▸ **Document segment**:
★ ★ ★ ★ ★

Rakuten vs. TopCashback vs. Capital One Shopping: Which Cashback Portal Wins in 2026?
The three biggest cashback portals don't always pay the same. Here's the side-by-side, the stacking play, and the surprising winner by category.
Cashback portals are one of the highest-ROI passive savings tactics available. Click through a portal before you shop at the retailer, and you earn 1–10% back as cashback. Stacked with a credit card’s rewards, the effective discount on every online purchase you make can reach 8–15%.
But the three major portals — Rakuten, TopCashback, and Capital One Shopping — don’t pay the same rates at the same retailers. The portal that wins varies by retailer, by promotion period, and by category. Most informed shoppers use a comparison tool (cashbackmonitor.com) to pick the right one each time.
Here’s the actual 2026 breakdown.
Rakuten
The largest, most well-known cashback portal. Owned by the Japanese conglomerate of the same name.
Strengths:
- Broadest retailer network. Around 3,500+ retailers, including most major US brands.
- Simple, intuitive interface. Browser extension auto-activates at supported retailers.
- Quarterly cashback payments. Paid via PayPal, check, or direct deposit.
- Strong promotional rates. Rakuten regularly runs 4× or 6× the base rate at major retailers during promotional weeks.
- Big Box partnerships. Strong at Walmart, Macy’s, Kohl’s, Old Navy, and Sephora.
Weaknesses:
- Base rates are often lower than TopCashback at overlapping retailers.
- The promotional rate game can be misleading — “4× cashback at Macy’s” means 4× the base rate, which may have been low to begin with.
- Slow payout cycle. Quarterly, so cashback earned in January doesn’t arrive until April.
Best for: Casual shoppers who want one portal that works at most retailers without thinking about rate comparison.

★ ★ ★ ★ ★

▸ **Instructions for the task**:
Pick up the cashback portal comparison after its last line and write the next part.

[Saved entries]
★ ★ ★ ★ ★

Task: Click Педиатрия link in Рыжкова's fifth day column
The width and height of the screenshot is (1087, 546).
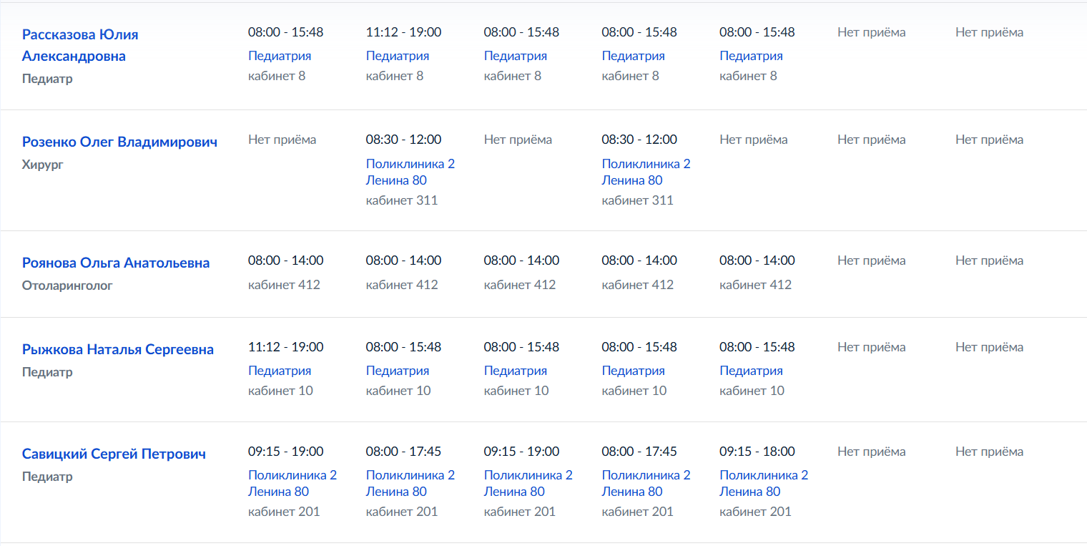Action: 751,371

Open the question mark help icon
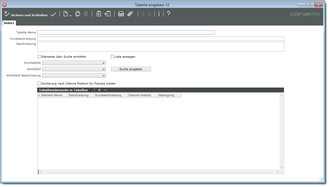(168, 14)
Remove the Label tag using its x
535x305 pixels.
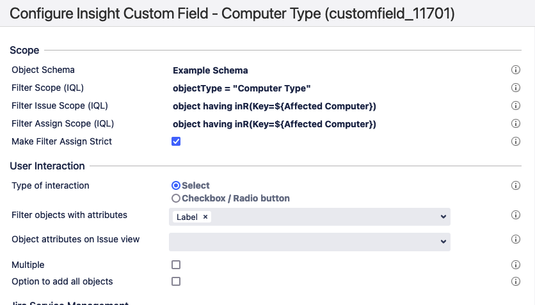(x=205, y=217)
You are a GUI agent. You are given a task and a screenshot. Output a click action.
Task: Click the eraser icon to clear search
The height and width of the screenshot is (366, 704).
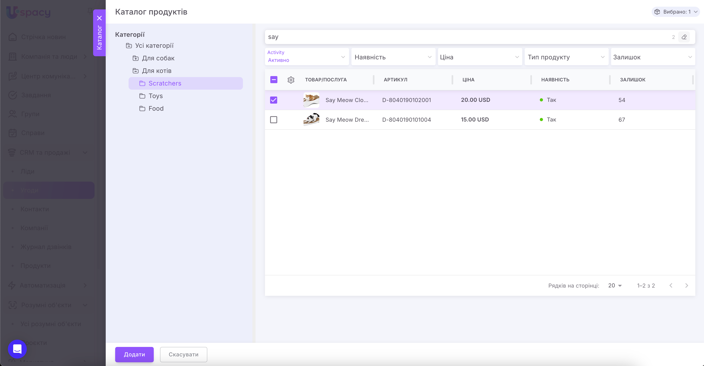pos(684,37)
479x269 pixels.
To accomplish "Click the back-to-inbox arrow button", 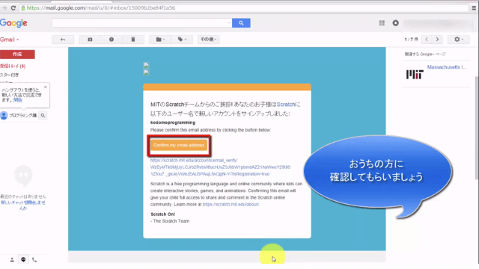I will [x=63, y=40].
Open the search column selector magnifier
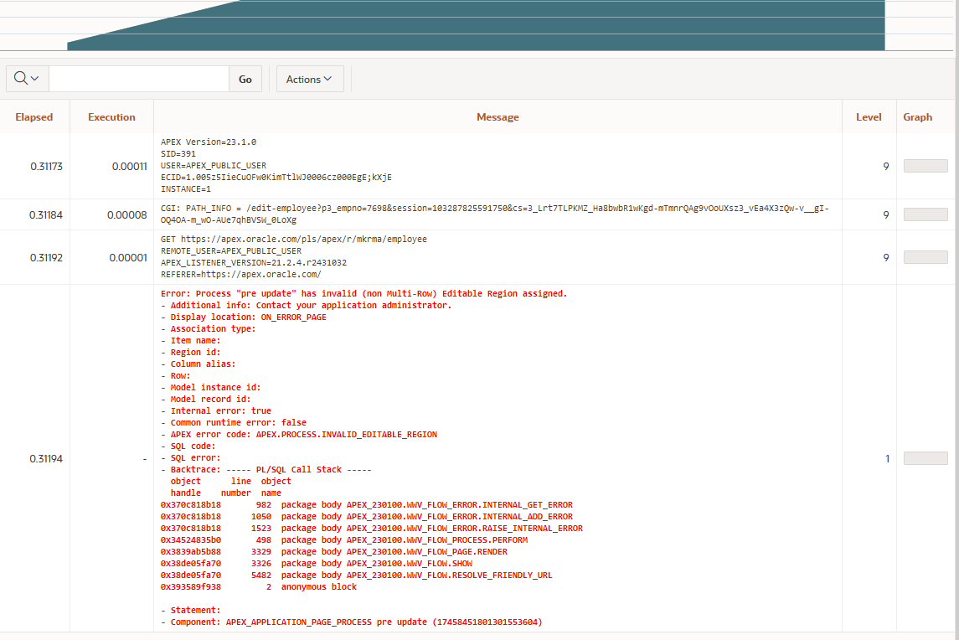The width and height of the screenshot is (959, 640). pyautogui.click(x=27, y=79)
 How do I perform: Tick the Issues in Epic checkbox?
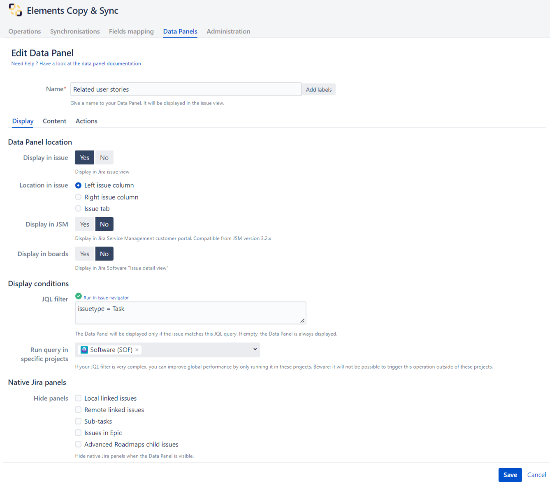coord(78,433)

★ ★ ★ ★ ★

▸ **Answer to this problem**:
TopCashback
A UK-founded portal with a strong US presence. Owned and operated by Cashback Holdings Limited.
Strengths:
- Higher base rates than Rakuten at most overlapping retailers — typically 1–3 percentage points higher.
- No minimum payout threshold. You can withdraw earned cashback at any time once a transaction is confirmed.
- Faster payouts. Direct deposit, PayPal, or gift card boost.
- Premium rates at specific retailers including Booking.com, Hotels.com, and some major fashion retailers.
- Less promotional theater — the displayed rate is the actual rate.
Weaknesses:
- Smaller retailer network than Rakuten. Some popular brands aren’t supported.
- Browser extension is less polished than Rakuten’s.
- Less brand recognition in the US, so promotional partnerships are smaller.
Best for: Informed shoppers who compare rates and want to maximize per-purchase cashback at the retailers TopCashback supports.
Capital One Shopping
Capital One’s browser extension and cashback portal. Open to anyone — not just Capital One card holders.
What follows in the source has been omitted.